The number of homeowners opting for a
variable rate when they remortgage has plummeted 75 per cent over the
past year as the Bank of England was tipped to raise interest rates -
and then did.
But with the Bank having
outlined that base rate should continue to climb in 2018, why would you
opt for anything other than a fixed rate now?
It
might seem an odd move but there are still some reasons why borrowers
would take out a mortgage that could rise rather than locking into a
fix.
Over the past 12 months demand for fixed
rate deals surged as warnings from the Bank of England stepped up,
ending with a quarter point rise in the base rate in November.
Markets
and economists are pricing in at least one further 0.25 per cent rise
early in 2018, which would take the official rate up to 0.75 per cent
from the current level of 0.5 per cent.
According
to conveyancing firm LMS, one in five homeowners looking to remortgage
onto a new deal this time last year opted for a variable rate. Now, just
one in 20 homeowners is choosing flexible rates with the remainder
locking into fixed rate mortgages.
Nick Chadbourne, chief executive of LMS,
said: 'Consumers were correct – 78 per cent of borrowers identified that
a rate rise was likely, and many smartly capitalised on the situation.

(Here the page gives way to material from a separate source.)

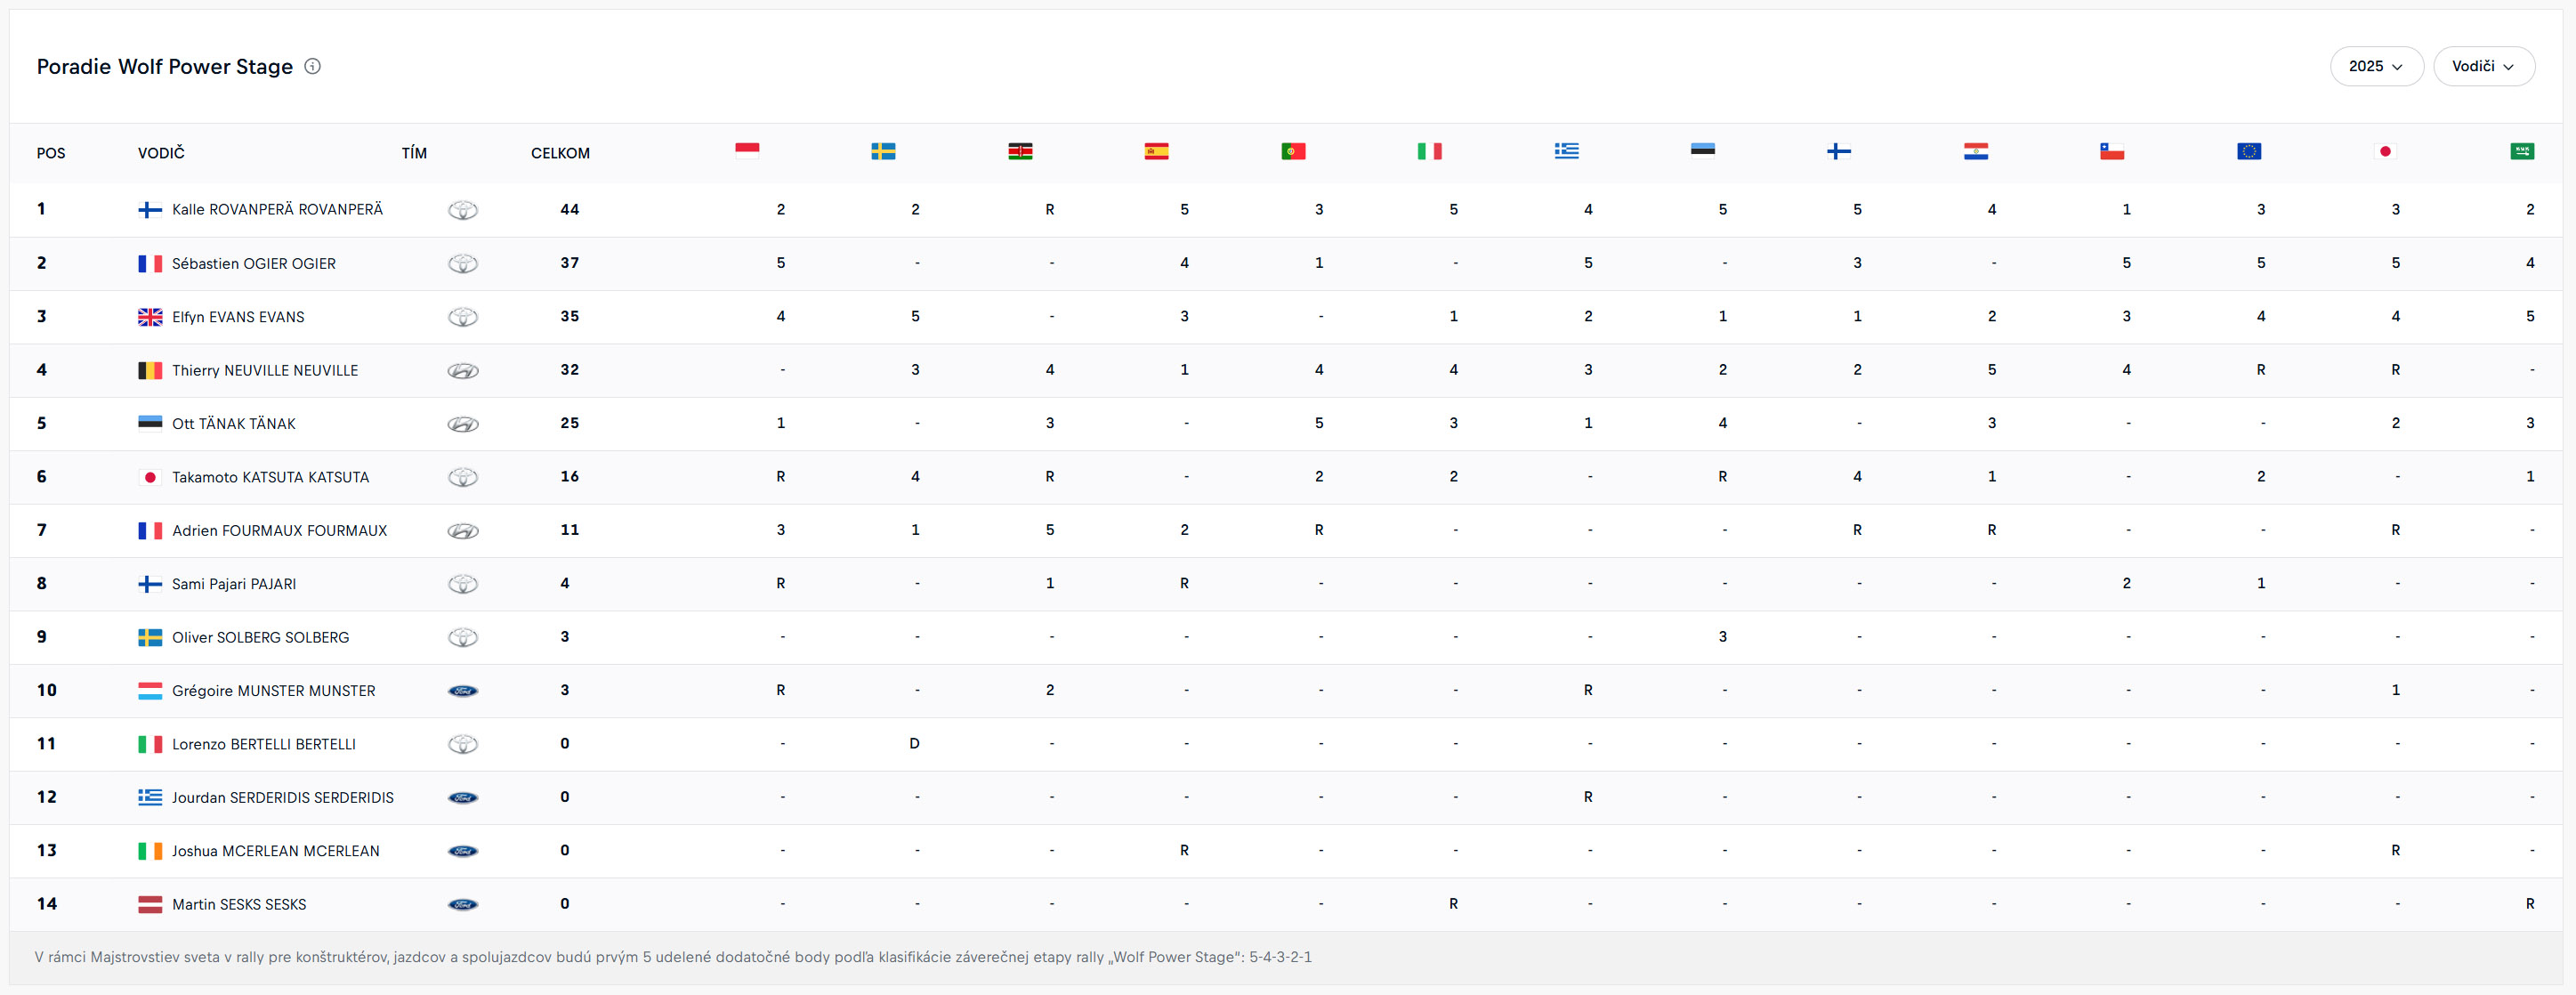Image resolution: width=2576 pixels, height=995 pixels.
Task: Click the Monaco flag column header
Action: coord(747,151)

'This activity drove remortgaging volumes to peak, with the highest remortgage numbers since 2008.'
LMS’
figures show October’s remortgage market was the second busiest since
the financial crisis, with 40,590 remortgage transactions and over
£7billion lent.
Longer-term fixed
rate deals have become increasingly popular with demand for five-year
fixed deals making up a record 50 per cent of all of October’s
remortgage transactions, more than double the 19 per cent seen in the
previous year.
'As the Bank of
England hints at a long stretch of rises I suspect many more consumers
will opt to fix deals while rates are rock bottom,' said Chadbourne.